The Florida Agency for Health Care Administration has finalized new rules banning healthcare providers from billing the state’s Medicaid program for gender-affirming care. Under the new rules, puberty blockers, hormone therapies, and surgical procedures for the treatment of gender dysphoria will not be covered for patients of any age.
The new rule will take effect on August 21.
Lambda Legal, Southern Legal Counsel, Florida Health Justice Project, National Health Law Program, and other LGBTQ and health rights groups released a joint statement decrying the move.
“Ignoring thousands of public comments and expert testimony, Florida’s AHCA has finalized a rule that will deny Medicaid coverage for all medically necessary gender-affirming care for both youth and adults,” the statement read. “This discriminatory and medically unsound rule will take effect on August 21, 2022, putting transgender people in jeopardy of losing access to critical gender-affirming health care services.”
The change was first proposed in June, based on a report commissioned by Florida’s AHCA primarily on the effects of gender-affirming care on children. The report’s findings contradict the overwhelming consensus of all major medical organizations.
All of its “findings” are flatly contradicted by scientific studies and all major medical organizations.
— Erin Reed (@ErinInTheMorn) June 2, 2022
Gender-affirming care for both adolescents and adults has been endorsed by the American Medical Association, the American Academy of Pediatrics, the American Psychiatric Association, and many other professional groups as necessary and frequently lifesaving for transgender individuals. Treatment for children rarely, if ever, involves surgery, according to experts.
Last week, Florida’s Board of Medicine voted to begin the process of adopting a new standard of care for transgender individuals which could ban gender-affirming care for minors in the state outright.

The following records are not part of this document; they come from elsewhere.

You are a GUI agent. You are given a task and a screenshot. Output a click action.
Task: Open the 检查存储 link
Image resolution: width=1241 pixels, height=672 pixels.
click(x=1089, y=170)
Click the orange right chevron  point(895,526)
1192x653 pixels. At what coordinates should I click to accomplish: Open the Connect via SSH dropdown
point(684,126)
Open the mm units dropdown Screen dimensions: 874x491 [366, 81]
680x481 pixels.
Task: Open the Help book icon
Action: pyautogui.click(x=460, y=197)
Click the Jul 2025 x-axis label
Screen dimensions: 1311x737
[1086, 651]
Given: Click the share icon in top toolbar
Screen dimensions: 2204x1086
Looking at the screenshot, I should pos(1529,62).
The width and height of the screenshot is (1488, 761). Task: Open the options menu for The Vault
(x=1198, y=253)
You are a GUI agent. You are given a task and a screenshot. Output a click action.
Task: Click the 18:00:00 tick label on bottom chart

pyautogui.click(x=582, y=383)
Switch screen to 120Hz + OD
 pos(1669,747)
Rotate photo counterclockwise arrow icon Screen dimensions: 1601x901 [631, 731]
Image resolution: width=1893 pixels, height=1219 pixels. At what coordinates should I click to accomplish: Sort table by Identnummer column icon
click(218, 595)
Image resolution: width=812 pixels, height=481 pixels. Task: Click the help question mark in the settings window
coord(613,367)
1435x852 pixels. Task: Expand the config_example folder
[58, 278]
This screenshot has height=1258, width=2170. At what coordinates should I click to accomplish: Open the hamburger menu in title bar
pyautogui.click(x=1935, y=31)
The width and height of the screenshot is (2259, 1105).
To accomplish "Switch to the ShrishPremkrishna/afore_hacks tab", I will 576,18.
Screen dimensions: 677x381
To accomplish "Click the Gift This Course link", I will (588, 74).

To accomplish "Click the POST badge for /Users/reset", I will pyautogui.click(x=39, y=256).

The new rules proposed by Florida’s Health Department in April would prohibit gender-affirming surgical procedures, medications like puberty blockers and hormone therapy, and “any other procedure that alters primary or secondary sexual characteristics for the treatment of gender dysphoria” for patients under 18, even though gender affirming surgery is not performed on minors. They would also institute a mandatory 24-hour waiting period for adults seeking gender-affirming care.
At least two other states that attempted similar Medicaid bans had them knocked down by federal judges. In 2019, a federal judge ruled that Wisconsin’s Medicaid program must cover gender-affirming care. In West Virginia earlier this month, U.S. District Court Judge Robert C. Chambers overturned the state’s rule which had denied coverage for gender-affirming care since 2013.